%%
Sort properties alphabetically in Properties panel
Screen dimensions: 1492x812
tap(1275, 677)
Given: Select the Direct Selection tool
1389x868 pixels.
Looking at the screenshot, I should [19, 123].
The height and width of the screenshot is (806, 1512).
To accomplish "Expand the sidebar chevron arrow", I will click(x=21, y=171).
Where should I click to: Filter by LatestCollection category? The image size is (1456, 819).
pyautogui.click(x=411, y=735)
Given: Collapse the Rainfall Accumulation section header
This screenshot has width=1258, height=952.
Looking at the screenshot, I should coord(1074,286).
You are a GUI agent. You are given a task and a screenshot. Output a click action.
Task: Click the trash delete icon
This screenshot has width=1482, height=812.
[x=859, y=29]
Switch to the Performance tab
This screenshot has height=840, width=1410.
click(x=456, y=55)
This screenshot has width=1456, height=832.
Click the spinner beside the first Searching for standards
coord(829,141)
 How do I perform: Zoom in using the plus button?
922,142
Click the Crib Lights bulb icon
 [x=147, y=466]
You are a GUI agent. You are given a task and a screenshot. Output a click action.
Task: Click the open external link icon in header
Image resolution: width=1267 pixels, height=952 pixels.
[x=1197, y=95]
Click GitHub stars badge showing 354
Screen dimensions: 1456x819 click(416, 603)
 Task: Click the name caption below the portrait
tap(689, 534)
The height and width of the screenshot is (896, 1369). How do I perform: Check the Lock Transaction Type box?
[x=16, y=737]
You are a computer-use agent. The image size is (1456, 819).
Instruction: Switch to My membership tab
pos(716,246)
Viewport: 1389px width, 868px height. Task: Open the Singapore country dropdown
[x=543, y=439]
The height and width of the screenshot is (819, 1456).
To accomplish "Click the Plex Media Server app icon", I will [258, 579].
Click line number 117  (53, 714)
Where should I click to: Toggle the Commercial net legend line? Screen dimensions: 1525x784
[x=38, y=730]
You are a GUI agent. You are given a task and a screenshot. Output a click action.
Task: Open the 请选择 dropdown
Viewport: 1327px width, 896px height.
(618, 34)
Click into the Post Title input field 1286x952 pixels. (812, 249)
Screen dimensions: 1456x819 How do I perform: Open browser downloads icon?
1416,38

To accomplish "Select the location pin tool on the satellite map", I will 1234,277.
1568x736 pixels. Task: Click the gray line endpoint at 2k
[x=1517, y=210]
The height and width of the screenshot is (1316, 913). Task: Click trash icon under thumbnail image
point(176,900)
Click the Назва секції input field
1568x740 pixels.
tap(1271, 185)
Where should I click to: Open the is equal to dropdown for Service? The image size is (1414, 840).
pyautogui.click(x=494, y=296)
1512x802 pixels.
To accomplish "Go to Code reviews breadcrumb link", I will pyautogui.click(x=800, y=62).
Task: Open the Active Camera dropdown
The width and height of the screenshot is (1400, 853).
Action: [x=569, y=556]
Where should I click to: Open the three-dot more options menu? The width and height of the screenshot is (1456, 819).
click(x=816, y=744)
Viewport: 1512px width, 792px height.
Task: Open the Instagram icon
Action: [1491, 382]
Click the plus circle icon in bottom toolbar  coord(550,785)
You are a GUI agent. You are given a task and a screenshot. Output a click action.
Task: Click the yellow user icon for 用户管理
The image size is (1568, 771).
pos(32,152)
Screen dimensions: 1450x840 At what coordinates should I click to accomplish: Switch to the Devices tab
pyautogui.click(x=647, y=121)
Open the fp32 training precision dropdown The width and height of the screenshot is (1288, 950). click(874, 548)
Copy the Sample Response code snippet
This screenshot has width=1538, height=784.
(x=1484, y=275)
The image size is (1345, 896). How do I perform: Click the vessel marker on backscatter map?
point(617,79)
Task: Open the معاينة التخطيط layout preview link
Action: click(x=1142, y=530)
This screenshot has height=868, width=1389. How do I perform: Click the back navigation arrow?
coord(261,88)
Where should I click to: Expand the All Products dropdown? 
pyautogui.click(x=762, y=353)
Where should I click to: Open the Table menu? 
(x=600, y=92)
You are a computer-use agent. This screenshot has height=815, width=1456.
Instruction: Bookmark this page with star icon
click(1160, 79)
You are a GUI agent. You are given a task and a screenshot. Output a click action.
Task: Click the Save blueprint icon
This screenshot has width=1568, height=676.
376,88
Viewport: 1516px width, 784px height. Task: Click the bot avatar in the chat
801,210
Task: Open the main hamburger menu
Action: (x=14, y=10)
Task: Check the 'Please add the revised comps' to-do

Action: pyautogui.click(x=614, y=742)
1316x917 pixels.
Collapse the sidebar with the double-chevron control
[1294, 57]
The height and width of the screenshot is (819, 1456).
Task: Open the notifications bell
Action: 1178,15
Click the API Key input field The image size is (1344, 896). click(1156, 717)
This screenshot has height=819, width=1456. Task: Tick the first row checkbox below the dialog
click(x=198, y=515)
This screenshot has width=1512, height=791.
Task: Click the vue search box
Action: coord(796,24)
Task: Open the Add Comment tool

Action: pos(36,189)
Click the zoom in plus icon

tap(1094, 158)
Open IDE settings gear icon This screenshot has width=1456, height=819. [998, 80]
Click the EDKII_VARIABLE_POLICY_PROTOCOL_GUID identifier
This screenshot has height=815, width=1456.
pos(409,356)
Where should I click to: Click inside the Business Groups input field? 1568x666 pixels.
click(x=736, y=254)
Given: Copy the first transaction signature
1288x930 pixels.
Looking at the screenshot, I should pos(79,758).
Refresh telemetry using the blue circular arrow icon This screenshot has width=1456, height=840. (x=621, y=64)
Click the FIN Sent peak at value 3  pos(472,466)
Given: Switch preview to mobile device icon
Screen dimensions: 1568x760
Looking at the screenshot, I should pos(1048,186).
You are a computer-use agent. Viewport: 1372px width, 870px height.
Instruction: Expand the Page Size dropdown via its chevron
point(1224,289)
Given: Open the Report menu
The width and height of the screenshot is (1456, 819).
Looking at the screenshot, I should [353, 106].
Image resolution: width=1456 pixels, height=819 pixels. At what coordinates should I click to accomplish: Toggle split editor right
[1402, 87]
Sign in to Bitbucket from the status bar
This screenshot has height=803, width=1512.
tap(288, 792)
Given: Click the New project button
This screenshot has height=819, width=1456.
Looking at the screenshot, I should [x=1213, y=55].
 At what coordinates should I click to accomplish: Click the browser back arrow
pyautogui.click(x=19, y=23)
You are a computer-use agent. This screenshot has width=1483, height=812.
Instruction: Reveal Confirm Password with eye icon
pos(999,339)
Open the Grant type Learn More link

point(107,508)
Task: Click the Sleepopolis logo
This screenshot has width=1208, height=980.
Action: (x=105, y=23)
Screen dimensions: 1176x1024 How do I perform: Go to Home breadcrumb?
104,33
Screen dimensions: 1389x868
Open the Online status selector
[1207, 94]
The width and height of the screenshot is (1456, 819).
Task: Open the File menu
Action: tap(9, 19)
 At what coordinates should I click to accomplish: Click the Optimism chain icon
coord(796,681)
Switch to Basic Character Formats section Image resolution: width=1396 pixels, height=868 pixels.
%%
What you should do
Reproduce exactly the lines from the one with "Screen dimensions: 1176x1024" through the end of the entries above, both ends included.

Answer to this exercise
Screen dimensions: 1176x1024 How do I perform: Go to Home breadcrumb?
104,33
Screen dimensions: 1389x868
Open the Online status selector
[1207, 94]
The width and height of the screenshot is (1456, 819).
Task: Open the File menu
Action: tap(9, 19)
 At what coordinates should I click to accomplish: Click the Optimism chain icon
coord(796,681)
Switch to Basic Character Formats section Image resolution: width=1396 pixels, height=868 pixels.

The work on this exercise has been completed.